Reposted from Daily Media Report of the American Iron and Steel Institute


Treasury Says China Is Not Currency Manipulator

November 28, 2012 | DMR of AISI as seen in MarketWatch

WASHINGTON — The Treasury Department on Tuesday again declined to name China a currency manipulator, citing progress in the emerging nation’s currency appreciation.

In its semiannual report on exchange-rate policies, the Treasury said China’s currency remains “significantly undervalued,” and that “further appreciation of the [yuan] against the dollar and other major currencies is warranted.”

President Barack Obama has argued that pressure from his administration has pushed the Chinese currency higher against the dollar.

Treasury said that the yuan has appreciated by 9.7% against the dollar since June 2010 and 12.6% when adjusted for inflation.

Labeling China a “currency manipulator” would likely be more of a symbolic move, but it could have a trade impact. The designation would only trigger official talks between the United States and China over the value of the yuan.

But analysts said the key impact of the label would be to give Congress a green light to impose tariffs on Chinese imports.

Measures to slap punitive tariffs on Chinese products have long been popular in Congress, but have never cleared both chambers.

Many U.S. manufacturers argue that China has held the value of its currency artificially low in order to lower the cost of its goods in the United States.

Through September, America has run up a trade deficit in goods of $232 billion this year against China, according to Commerce Department data. That’s wider than the $217 billion trade gap through the same period of 2011.

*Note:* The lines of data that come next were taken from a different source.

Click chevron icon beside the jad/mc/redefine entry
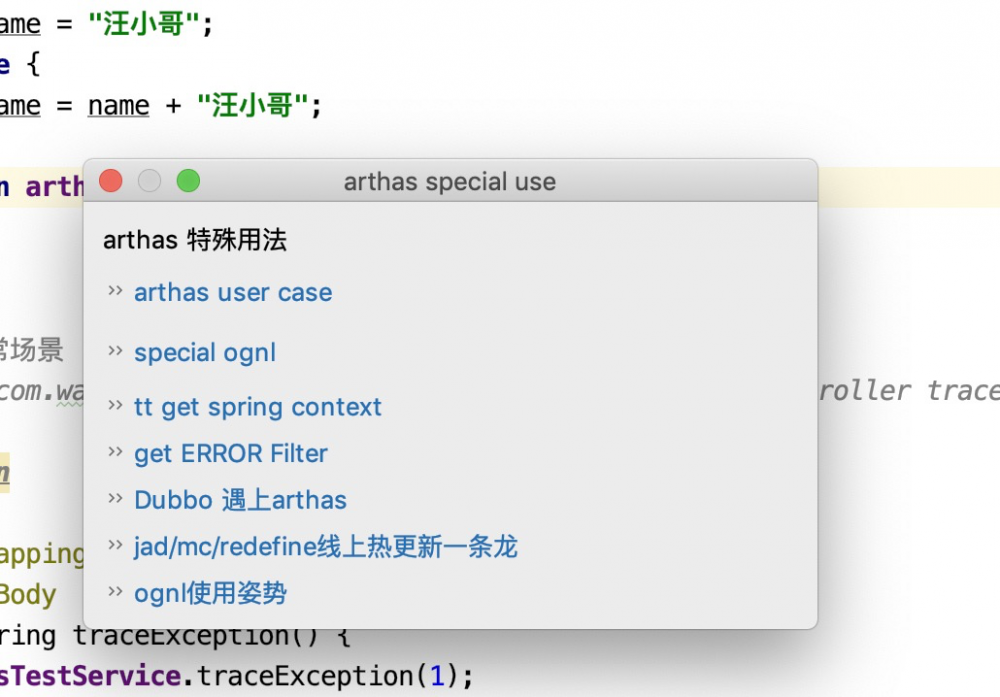pyautogui.click(x=116, y=545)
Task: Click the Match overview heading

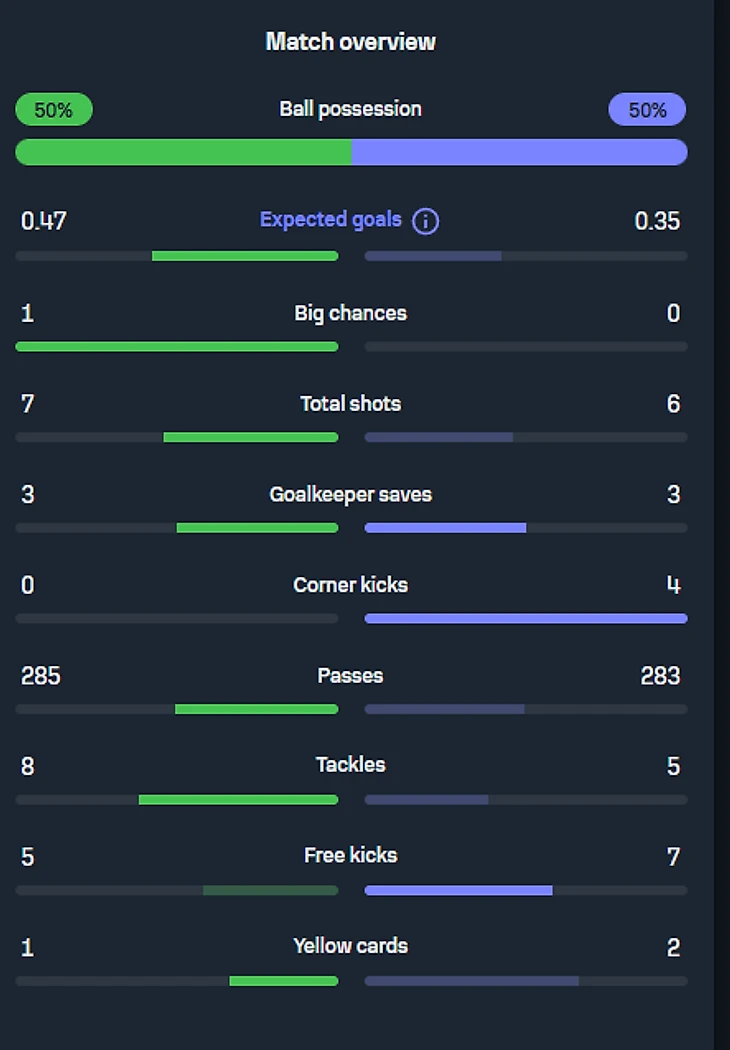Action: click(350, 42)
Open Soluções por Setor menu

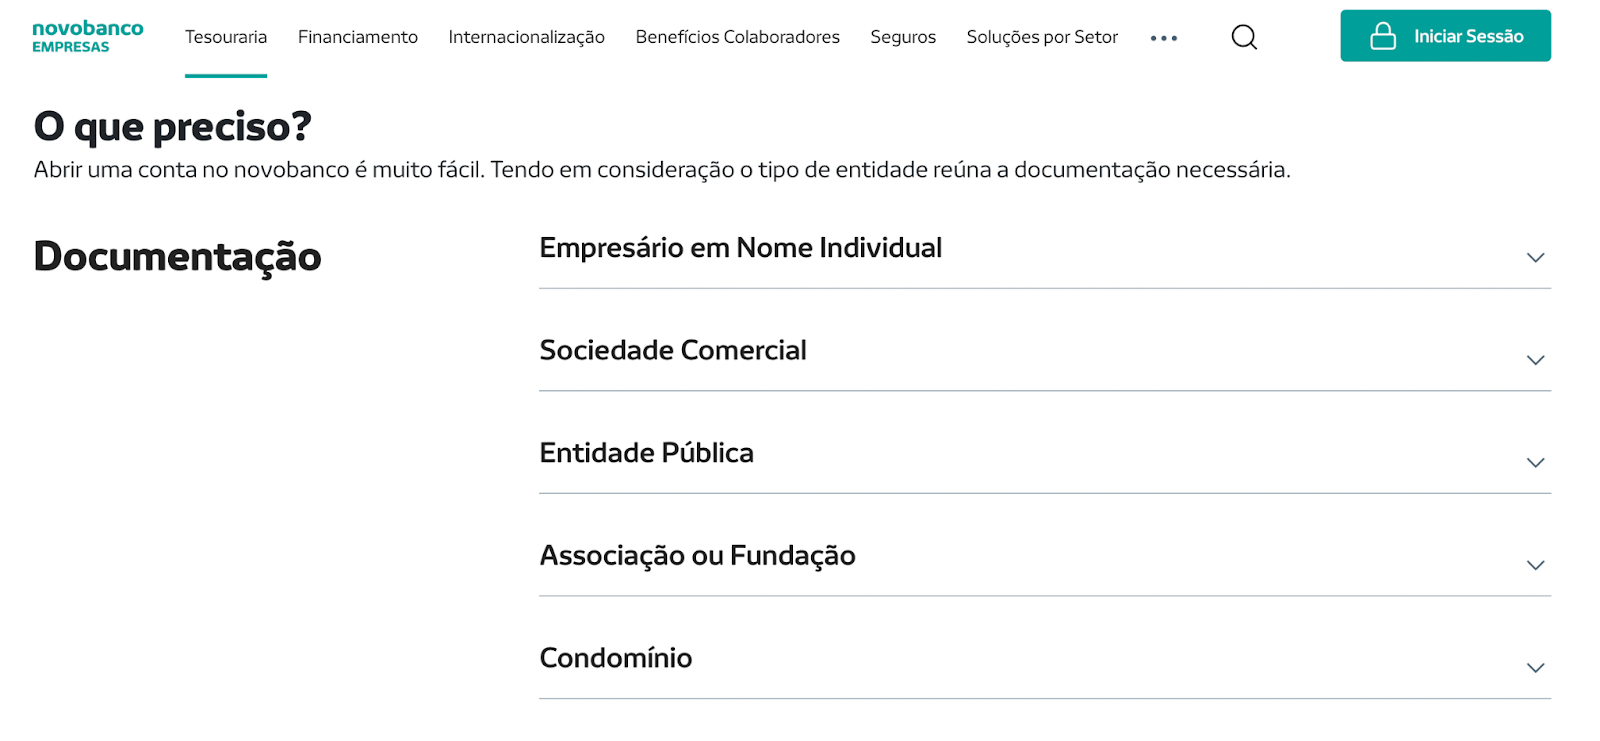[1041, 37]
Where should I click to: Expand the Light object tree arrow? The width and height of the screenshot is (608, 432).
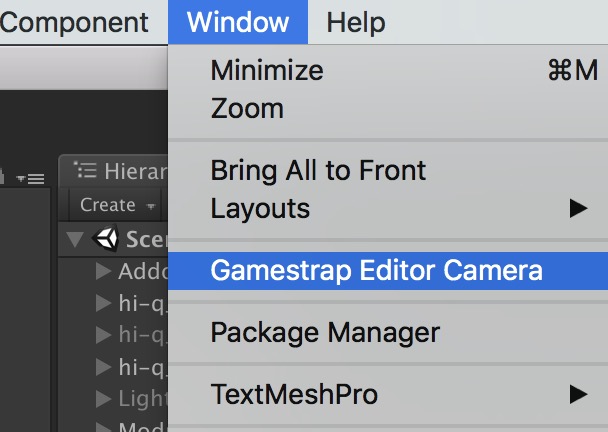click(103, 398)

Supporters of free trade worry that the tariffs might violate World Trade Organization rules and could prompt Beijing to retaliate, as it has done so in other trade disputes.

For this reason, a succession of U.S. administrations has argued that behind-the-scenes pressure was much more effective to get China to strengthen its currency.

In a statement, Sen. Charles Schumer, a Democrat of New York who has complained about the impact of Chinese imports on manufacturers in his state, said he was disappointed in the decision. “It’s time for the Obama administration to rip off the Band-Aid, and force China to play by the same rules as all other countries,” he said in a statement.

The value of China’s currency became a election-year issue, especially in the swing state of Ohio. Republican presidential candidate Mitt Romney had promised to cite China as a currency manipulator during his first day in office. He lost the state as well as the national election.

Obama’s campaign, in contrast, announced various trade sanctions against China and also criticized Romney’s ties to Chinese companies.